I am such a doer and I want to to have my hand in everything, which is impossible and by letting go I will actually let the people who want to help me do just that. I want control out of fear that these 3rd party individuals will "mess" something up. Learning how to trust myself and other people is a big hurdle, and is going to take constant maintenance to keep in balance. The great thing about my friend, Leah, is that her and I have a lot of similarities so to hear that she has/had the same issues post graduation was encouraging and made me feel much more at ease about this period of transition. 

Later that day I had a job interview, which ended up being a bust. Although I was excited about the prospects of working there the staff seemed pretty unenthusiastic about life and had the emotional colour wheel of Wednesday Addams. I know I'm better off not being there, and by not being hired life granted me an opportunity to work at a high end men's wear store that specializes in suits for men under 5'8". 

A perfect match.  

I had my second commercial audition this week and it was hilarious. I had to go in with a group of three other people and dance to some weird music and wave to an imaginary goat. 

Kudos to whoever booked that. 

I also got to chill with my mentor, the artistic director of Shakespeare in the Ruff this week. Every time we hang out he enlightens and charges me up. I talked about my issues with comparison and feeling like I am running out of time despite me having only been her for a month. I asked him about how he got through the hard times; where he felt stuck or questioned what he was doing with his life. I asked him about hits and whether it is more beneficial to be categorized or elusive. No matter what I threw at him he had an insightful and eloquent way of answering me. 

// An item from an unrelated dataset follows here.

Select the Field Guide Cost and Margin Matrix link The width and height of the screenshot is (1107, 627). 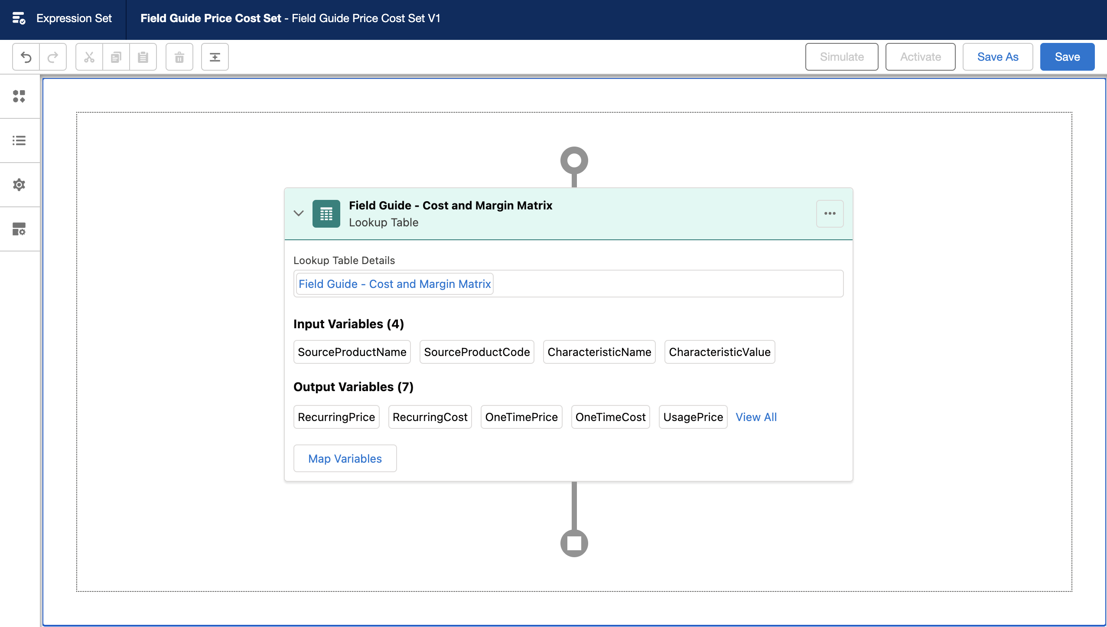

The biggest things I took away from our conversation was presence, patience, trust and that no one has the answers. He said this really great thing about forging ones own path; "Your path is only a path when you look back at it." It's easy to follow pre made paths and hope to have the same things happen to me as it did for someone else, but why not forge my own and see what things I can experience? I have spent so much time trying to emulate the careers of people who I admire and this tenancy will always fail me because I am an individual, everything that happens to me is mine and I only have control over what direction I want to take. 

Brendan also spoke about how important it is for artists to take the time to be present in everyday life, and to be present with themselves. As an artistic director, he said that he would rather work with someone who has experienced life and the love and pain that comes with it, than someone who has spent their entire lives in a black box honing their craft. 

In my opinion, the best actors (the ones I look up to) are the ones who have lived and are able to bring humanity and vitality into their work; cleverness and beauty will only get one so far. Perfection is boring, imperfections are what makes us human. And these imperfections are what people relate to in one another. I am striving for authenticity and balance, not perfection. 

We talked about my "hit" and how I feel like I want to capitalize on not being able to be pinned down. I want to be diverse and transform in everything I do. We talked about how this was an admirable goal, but in these early stages of my career I should focus on my ace card rather than pushing the whole deck on people. Once I am able to build up more of a career I can start showing my other hands, so to speak. I think this is a great way of thinking about it. It doesn't mean that I cannot show those other parts of myself, but there is a time and a place. Right now, I need to focus on what is marketable and what my strongest assets are. I need patience, and to trust that my agent knows what she is doing. 

Lately I have found myself wanting a break or needing time off, but then when I do get time off I don't do anything that I want to do. I simply eat crap and sleep. Perhaps I am still reeling from graduating and have yet to establish a routine so everything personally has gone to heck, but I can feel my body craving stimulation beyond endless Twitter and Facebook creeping. I use "networking" as an excuse to not be present with myself, I am obsessed with trying to maintain a constant online presence. I need to stop worrying about it so much. I have set up everything I need and now I should be able to relax and focus on the massive amount of book and movies I want to enjoy, but I don't. I waste countless hours looking at the same posts or trying to think of something funny to tweet. It's stupid. 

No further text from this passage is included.